(Excerpted records begins)

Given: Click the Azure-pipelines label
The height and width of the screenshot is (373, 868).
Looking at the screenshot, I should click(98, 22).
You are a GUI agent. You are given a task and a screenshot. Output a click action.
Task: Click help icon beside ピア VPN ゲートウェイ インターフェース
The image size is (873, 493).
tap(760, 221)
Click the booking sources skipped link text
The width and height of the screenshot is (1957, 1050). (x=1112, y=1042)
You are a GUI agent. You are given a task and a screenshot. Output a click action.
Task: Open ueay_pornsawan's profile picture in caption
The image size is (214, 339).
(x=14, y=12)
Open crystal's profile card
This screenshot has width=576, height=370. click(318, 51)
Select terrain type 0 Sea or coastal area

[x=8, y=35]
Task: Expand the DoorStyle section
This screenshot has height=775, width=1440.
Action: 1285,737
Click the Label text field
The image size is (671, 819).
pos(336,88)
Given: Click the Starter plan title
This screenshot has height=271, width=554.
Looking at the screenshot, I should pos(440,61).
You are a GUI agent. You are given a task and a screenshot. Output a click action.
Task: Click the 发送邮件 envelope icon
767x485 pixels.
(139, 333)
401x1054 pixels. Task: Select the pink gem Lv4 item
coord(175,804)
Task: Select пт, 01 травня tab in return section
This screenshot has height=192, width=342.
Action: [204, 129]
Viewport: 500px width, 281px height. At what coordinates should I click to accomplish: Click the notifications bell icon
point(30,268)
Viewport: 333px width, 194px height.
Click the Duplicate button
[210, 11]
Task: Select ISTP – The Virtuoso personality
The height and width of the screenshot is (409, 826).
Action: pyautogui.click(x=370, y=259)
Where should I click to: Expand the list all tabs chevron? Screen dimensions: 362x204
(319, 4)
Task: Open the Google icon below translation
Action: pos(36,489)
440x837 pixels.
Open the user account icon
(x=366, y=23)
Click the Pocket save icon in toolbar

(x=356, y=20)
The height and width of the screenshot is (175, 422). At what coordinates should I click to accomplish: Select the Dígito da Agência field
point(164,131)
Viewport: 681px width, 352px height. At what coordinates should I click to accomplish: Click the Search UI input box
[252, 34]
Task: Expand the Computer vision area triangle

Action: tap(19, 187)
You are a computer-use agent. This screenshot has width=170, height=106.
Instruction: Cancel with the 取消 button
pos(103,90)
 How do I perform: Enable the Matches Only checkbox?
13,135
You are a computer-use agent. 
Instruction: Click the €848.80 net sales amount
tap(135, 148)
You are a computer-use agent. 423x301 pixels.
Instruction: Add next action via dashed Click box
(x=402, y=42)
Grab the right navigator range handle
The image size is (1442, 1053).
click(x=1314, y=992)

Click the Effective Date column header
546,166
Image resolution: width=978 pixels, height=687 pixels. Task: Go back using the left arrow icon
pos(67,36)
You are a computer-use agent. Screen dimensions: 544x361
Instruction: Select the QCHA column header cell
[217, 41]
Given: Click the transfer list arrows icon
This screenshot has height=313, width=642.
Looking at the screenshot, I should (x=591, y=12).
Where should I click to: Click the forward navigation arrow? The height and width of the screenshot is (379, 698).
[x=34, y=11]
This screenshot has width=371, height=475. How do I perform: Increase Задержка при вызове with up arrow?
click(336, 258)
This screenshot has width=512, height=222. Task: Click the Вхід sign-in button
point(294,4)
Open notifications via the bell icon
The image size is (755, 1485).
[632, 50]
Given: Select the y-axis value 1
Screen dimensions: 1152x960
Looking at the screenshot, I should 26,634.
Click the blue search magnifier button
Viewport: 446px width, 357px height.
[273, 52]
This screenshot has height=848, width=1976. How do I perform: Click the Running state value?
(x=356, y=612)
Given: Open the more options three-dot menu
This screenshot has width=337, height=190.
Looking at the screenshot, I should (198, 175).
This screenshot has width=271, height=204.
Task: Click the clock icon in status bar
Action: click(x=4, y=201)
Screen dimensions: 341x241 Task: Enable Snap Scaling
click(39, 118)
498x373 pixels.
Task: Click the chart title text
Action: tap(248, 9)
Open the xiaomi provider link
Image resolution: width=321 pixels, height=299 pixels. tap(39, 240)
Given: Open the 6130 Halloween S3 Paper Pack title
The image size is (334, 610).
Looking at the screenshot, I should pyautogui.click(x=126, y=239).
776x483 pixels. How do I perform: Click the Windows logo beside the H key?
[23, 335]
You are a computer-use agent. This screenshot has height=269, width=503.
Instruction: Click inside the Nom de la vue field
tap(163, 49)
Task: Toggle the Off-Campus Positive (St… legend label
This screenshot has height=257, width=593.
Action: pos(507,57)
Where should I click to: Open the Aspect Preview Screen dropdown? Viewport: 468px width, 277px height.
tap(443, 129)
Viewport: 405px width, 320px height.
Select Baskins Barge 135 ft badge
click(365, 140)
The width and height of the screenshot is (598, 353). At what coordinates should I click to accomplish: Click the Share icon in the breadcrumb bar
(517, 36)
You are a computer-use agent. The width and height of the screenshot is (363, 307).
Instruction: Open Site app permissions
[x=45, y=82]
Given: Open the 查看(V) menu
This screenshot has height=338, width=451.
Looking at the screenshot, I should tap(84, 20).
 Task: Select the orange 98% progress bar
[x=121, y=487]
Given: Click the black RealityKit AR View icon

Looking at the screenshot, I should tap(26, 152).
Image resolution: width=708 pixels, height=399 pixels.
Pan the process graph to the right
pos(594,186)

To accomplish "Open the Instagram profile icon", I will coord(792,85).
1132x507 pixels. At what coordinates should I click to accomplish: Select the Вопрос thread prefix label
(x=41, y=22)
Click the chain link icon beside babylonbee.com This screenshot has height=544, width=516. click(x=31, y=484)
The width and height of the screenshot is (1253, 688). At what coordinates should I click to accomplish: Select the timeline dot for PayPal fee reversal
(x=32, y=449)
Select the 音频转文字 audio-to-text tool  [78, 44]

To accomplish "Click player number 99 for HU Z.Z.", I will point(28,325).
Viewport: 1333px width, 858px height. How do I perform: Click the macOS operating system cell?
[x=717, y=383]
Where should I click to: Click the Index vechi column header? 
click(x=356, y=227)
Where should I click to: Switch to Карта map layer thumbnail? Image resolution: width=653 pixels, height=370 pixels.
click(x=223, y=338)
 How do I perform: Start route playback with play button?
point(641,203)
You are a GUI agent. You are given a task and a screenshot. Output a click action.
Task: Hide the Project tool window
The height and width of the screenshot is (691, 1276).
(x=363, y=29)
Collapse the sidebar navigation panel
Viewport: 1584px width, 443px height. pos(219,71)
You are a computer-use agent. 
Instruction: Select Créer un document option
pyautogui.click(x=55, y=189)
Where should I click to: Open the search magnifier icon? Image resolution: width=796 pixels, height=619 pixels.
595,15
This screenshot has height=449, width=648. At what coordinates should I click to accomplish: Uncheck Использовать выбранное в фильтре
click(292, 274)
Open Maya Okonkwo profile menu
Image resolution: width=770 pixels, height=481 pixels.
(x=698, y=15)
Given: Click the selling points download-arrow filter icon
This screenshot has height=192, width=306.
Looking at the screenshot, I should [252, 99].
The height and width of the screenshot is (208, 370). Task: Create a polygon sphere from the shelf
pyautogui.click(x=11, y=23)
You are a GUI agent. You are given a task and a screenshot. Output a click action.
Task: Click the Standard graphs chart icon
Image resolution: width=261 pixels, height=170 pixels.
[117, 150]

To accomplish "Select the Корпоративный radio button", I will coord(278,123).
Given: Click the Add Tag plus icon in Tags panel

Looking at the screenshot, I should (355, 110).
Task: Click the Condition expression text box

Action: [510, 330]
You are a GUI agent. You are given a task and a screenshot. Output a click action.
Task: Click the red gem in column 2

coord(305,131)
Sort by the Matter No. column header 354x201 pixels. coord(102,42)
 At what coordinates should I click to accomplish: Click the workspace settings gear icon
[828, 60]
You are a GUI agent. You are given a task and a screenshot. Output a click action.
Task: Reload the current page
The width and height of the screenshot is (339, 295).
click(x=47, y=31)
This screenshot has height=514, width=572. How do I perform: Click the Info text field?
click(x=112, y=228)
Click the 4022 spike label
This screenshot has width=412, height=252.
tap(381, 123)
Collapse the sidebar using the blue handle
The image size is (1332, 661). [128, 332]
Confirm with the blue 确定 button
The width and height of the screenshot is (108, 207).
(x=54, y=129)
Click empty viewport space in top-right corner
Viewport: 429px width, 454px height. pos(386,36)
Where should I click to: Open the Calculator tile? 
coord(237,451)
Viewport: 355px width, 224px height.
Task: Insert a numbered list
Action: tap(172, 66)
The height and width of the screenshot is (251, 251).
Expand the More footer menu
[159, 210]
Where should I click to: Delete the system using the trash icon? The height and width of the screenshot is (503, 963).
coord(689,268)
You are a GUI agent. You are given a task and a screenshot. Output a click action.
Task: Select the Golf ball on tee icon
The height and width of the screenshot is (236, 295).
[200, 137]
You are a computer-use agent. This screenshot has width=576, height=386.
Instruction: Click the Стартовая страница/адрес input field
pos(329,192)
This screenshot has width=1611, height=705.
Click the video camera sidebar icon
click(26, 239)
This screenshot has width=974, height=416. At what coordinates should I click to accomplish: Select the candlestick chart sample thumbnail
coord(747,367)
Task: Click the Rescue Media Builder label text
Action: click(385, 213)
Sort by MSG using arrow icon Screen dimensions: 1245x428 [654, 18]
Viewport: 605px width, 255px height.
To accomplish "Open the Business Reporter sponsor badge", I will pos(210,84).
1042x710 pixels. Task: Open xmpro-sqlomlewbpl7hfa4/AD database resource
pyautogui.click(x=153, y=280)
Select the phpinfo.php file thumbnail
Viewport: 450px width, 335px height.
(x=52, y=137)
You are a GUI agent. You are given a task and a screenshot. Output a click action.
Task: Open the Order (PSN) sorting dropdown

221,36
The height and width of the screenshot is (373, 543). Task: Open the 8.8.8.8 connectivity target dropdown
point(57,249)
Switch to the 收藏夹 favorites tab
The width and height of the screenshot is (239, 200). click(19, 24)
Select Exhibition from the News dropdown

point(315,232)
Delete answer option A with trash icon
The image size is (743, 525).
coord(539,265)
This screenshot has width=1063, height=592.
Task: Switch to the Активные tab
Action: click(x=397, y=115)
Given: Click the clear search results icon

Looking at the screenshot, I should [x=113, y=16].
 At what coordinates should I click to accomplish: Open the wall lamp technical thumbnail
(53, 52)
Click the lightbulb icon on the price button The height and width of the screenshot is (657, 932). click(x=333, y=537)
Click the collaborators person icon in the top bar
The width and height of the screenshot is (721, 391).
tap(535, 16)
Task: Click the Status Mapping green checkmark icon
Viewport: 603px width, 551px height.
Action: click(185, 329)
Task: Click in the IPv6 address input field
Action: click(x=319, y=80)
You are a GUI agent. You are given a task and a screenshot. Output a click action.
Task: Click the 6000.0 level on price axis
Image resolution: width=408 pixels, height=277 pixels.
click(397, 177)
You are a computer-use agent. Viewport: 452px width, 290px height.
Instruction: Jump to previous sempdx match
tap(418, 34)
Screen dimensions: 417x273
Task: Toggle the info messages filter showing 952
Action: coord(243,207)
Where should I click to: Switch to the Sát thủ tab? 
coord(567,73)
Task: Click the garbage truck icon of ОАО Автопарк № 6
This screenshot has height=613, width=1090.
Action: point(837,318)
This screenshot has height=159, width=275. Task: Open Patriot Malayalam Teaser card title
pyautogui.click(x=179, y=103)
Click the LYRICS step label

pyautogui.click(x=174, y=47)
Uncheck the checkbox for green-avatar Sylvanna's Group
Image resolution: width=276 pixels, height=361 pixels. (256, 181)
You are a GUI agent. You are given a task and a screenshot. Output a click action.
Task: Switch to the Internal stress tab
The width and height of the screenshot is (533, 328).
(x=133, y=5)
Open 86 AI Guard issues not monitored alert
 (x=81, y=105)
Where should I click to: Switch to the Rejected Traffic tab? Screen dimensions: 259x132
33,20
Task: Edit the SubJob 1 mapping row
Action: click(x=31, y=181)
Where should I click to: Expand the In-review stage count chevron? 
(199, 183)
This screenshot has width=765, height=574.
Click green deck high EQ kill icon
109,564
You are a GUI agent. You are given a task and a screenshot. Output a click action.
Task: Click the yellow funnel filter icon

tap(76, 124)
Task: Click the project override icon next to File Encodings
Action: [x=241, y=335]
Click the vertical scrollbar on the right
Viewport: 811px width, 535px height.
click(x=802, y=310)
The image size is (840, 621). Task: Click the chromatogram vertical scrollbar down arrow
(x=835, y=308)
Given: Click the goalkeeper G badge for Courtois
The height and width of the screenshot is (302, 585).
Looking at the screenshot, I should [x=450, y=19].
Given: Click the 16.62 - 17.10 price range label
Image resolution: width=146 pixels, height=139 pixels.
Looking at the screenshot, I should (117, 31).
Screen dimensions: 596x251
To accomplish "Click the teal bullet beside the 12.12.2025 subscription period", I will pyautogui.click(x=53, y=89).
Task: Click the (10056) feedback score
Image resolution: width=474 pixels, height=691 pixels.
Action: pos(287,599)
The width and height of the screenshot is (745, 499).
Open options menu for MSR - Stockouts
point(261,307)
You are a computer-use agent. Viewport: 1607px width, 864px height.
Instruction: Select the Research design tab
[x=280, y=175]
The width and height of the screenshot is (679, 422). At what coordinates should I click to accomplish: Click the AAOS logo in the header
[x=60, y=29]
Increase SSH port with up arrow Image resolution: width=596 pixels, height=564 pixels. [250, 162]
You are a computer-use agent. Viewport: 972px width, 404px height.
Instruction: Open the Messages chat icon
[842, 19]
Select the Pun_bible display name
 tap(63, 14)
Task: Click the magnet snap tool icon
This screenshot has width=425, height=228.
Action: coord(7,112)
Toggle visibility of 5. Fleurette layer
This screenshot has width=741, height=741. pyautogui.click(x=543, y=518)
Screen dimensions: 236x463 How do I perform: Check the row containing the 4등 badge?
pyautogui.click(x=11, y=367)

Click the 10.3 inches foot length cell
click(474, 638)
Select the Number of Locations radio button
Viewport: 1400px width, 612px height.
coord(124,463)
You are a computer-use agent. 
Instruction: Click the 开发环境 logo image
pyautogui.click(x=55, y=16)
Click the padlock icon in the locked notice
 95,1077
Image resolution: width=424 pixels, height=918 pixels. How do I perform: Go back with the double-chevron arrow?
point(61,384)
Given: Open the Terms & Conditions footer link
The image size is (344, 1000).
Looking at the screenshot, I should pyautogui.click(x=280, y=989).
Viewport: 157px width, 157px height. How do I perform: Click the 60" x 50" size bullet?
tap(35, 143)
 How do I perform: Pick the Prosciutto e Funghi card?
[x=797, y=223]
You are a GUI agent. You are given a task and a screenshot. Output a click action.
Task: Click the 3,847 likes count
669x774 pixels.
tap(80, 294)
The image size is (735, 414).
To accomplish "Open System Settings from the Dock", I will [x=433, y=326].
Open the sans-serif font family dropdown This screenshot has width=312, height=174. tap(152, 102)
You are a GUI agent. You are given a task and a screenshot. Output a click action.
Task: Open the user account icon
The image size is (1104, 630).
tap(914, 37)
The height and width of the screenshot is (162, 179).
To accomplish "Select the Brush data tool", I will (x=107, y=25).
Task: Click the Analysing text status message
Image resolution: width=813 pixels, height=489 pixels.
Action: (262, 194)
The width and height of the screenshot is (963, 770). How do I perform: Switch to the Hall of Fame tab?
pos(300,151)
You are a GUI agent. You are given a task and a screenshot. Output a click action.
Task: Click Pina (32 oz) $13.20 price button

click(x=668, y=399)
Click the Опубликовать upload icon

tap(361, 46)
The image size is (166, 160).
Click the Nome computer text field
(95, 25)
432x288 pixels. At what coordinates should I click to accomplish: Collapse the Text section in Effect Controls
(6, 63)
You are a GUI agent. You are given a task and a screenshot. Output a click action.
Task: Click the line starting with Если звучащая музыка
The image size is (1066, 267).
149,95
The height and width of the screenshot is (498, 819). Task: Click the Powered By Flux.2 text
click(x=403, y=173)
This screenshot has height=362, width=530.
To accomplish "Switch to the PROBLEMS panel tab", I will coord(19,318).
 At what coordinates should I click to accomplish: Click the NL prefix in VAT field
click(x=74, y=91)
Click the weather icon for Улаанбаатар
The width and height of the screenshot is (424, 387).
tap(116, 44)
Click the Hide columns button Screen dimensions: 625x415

(Excerpted records ends)

Exercise goal:
Reproduce each line of the material in which the string "radio" occurs.

Answer to this problem:
To accomplish "Select the Корпоративный radio button", I will coord(278,123).
Select the Number of Locations radio button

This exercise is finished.